I first heard of David Carr, a writer at the paper of record, this summer when he published an essay in the New York Times Magazine about his days as a cocaine junkie and his journey to redemption after his girlfriend, also a junkie, gave birth prematurely to twin girls who were soon placed in foster care while he struggled with sobriety to reclaim them. By all accounts, Carr was, during his days in "the Life", a charismatic and deeply troubled man whose journalistic talents kept him employed at various Twin Cities newspapers long after he had become unemployable. Carr has been sober now for twenty plus years, but it took five stints in treatment over the course of many coke-addled years to make that happen. His last rock bottom was the cold Minnesota night when he ran out of coke and brought his infant daughters, bundled up against the chill in snowsuits, to pick up some drugs from his dealer and left the girls in the car for hours while he got high. They lived through the night, and his brother found them a foster family through Catholic Charities while he checked himself into rehab.

There are a lot of addiction memoirs out there, including the obvious, but David Carr's is different. Carr knows that the fact that he was high for most of the experiences he is writing about makes his own version of the story suspect at best, so he took the skills he'd acquired against all odds as a successful reporter and rounded up everyone he could who remembered him from the bad old days.

Most of them agreed to speak to him, and though those conversations must have been awkward and uncomfortable and painful for everybody involved, it seems that old wounds have healed over better than expected, and most of the people Carr talks to have left the Life themselves. Ex-girlfriends are forgiving, ex-drug dealers are wry, ex-bosses are happy for his success, ex-friends are nostalgic. We should all be so lucky, and that realization should be frustrating--I will probably never do the horrible, degraded things that Carr has done, and I will probably also never be nearly as successful. He went from a drug addicted loser to a happy family man with three healthy children, a good marriage, and a job at The New York Times that, despite the way print is dying, most aspiring writers would kill for. How is that even remotely fair? It's not. But it's hard to hold it against Carr because he gets it:

Here is what I deserved: hepatitis C, federal prison time, H.I.V., a cold park bench, an early, addled death.

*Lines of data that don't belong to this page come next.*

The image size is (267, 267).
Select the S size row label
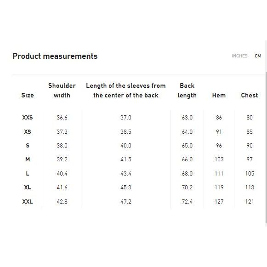28,145
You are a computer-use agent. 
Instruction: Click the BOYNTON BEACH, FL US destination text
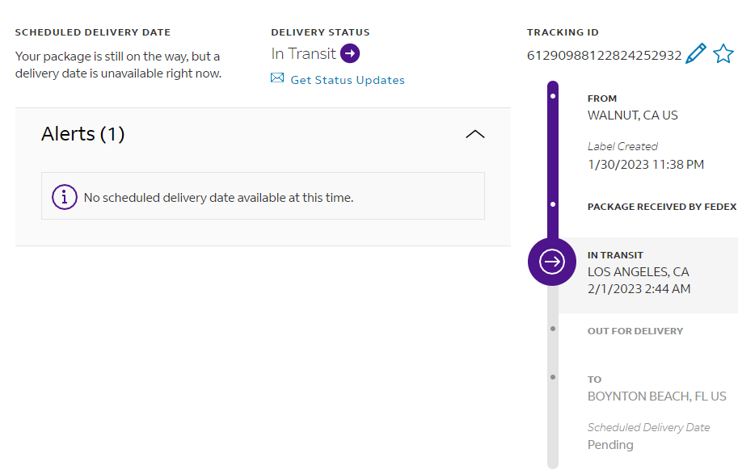(656, 396)
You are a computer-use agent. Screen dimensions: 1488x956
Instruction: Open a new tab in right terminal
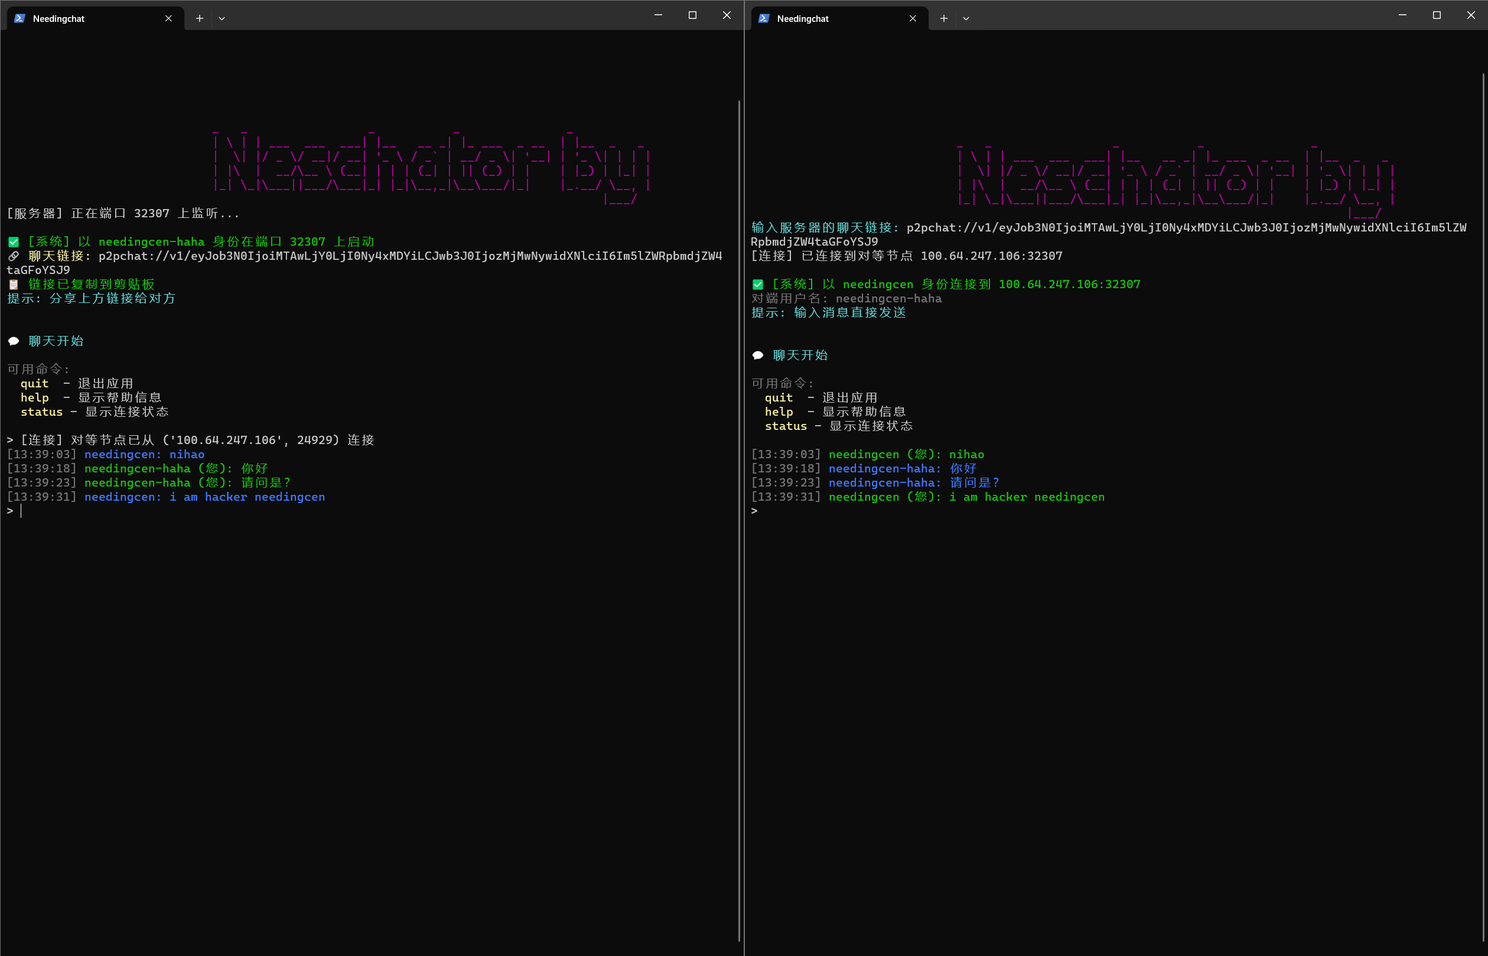943,19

Here is what I got: the smart, pretty wife, the three lovely children, the job that impresses.


Here is what I remember about how That Guy became This Guy: not much. But my version of events is worth knowing, if for no other reason than I was there.


One of the things I loved about Carr's book is that he refused to pretend. He won't say he earned his good life by working to get back custody of his children and off welfare because, quite honestly, he was the sole cause of all the despair he suffered and the havoc he wreaked. Providing for the children he created and nearly destroyed was the least he could do, and he knows that better than anyone. He won't bad mouth the efficacy of the treatment that made him sober, either. "This is the point where the knowing author laughs along with his readers about his time among the aphorisms, how he was once so gullible and needy that he drank deeply of such weak and fruity Kool-Aid. That’s some other story. Slogans saved my life." He was a cliche when he was an addict and he's a cliche now, he insists. Very little about his problems or his triumphs is remarkable aside from the fact that they happened to him, and that he has the opportunity and the capability to talk about it to people who will listen.

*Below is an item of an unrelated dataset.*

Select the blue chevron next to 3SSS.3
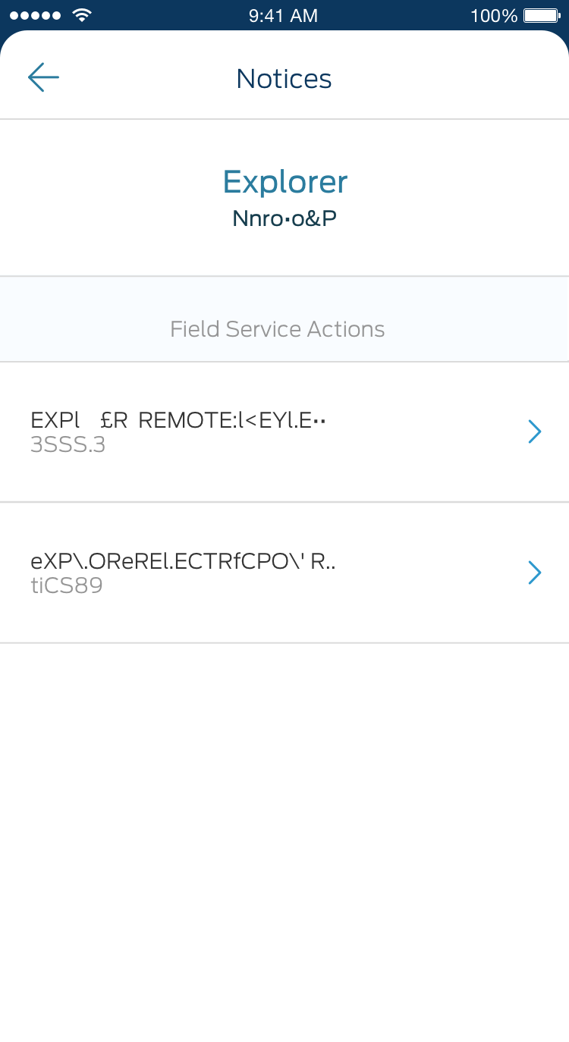The width and height of the screenshot is (569, 1042). 535,431
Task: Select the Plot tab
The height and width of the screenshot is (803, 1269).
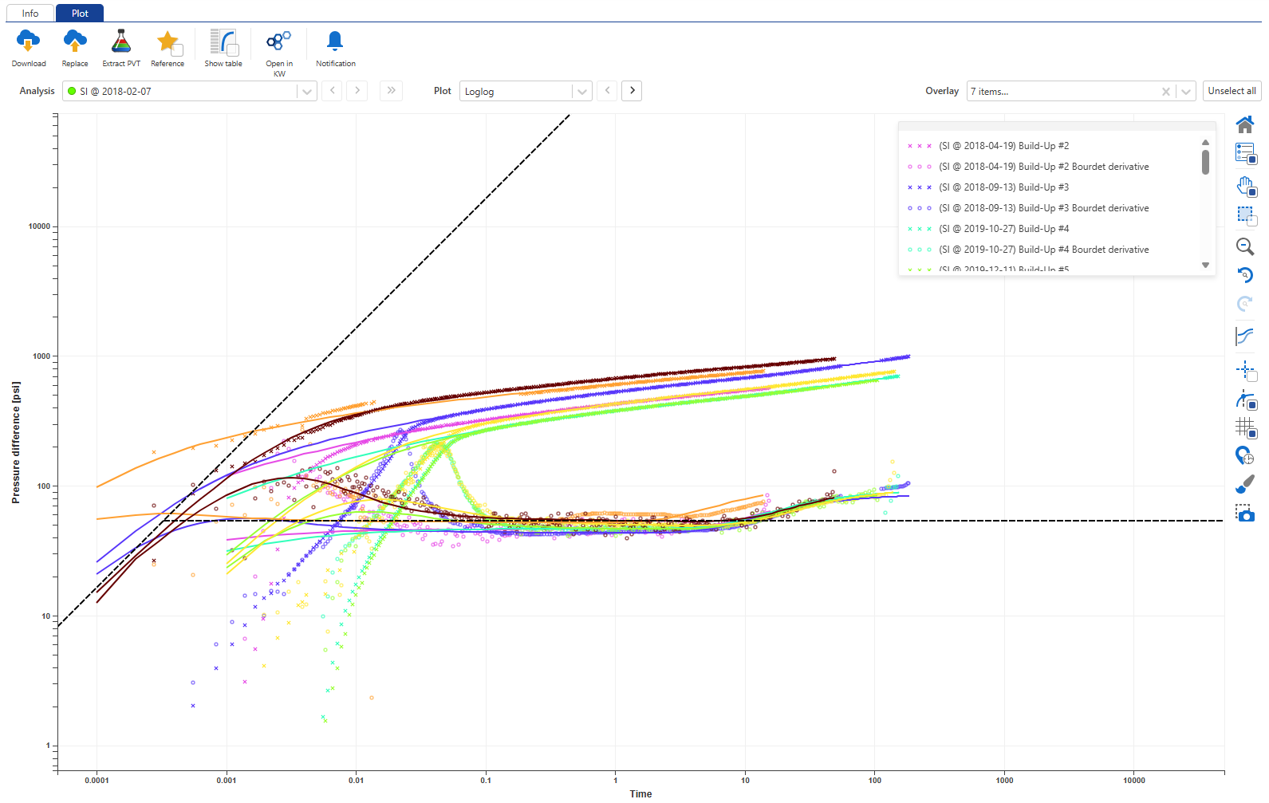Action: (80, 14)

Carr is humble out of necessity. He admits he wasn't the ideal candidate for custody, but the fact that he was clean and wanted it and the girls' mother was still a junkie and didn't seem to made him the only viable option. He doesn't give himself too much credit, either: "When a woman, any woman, has issues with substances, has kids out of wedlock and ends up struggling as a single parent, she is identified by many names: slut, loser, welfare mom, burden on society. Take those same circumstances and array them over a man, and he becomes a crown prince. See him doing that dad thing and, with a flick of the wrist, the mom thing too! Why is it that the same series of overt acts committed by a male becomes somehow ennobled?" He knows his parenting skills were learned on the job and that their family routine was sort of patchwork for a while, but he's right--it makes them adorable and "if that all sounds like some after-school special, with the fat ex-junkie dad singing to his misbegotten daughters, well, it is what it is." Sigh. It's hard out there for a lady.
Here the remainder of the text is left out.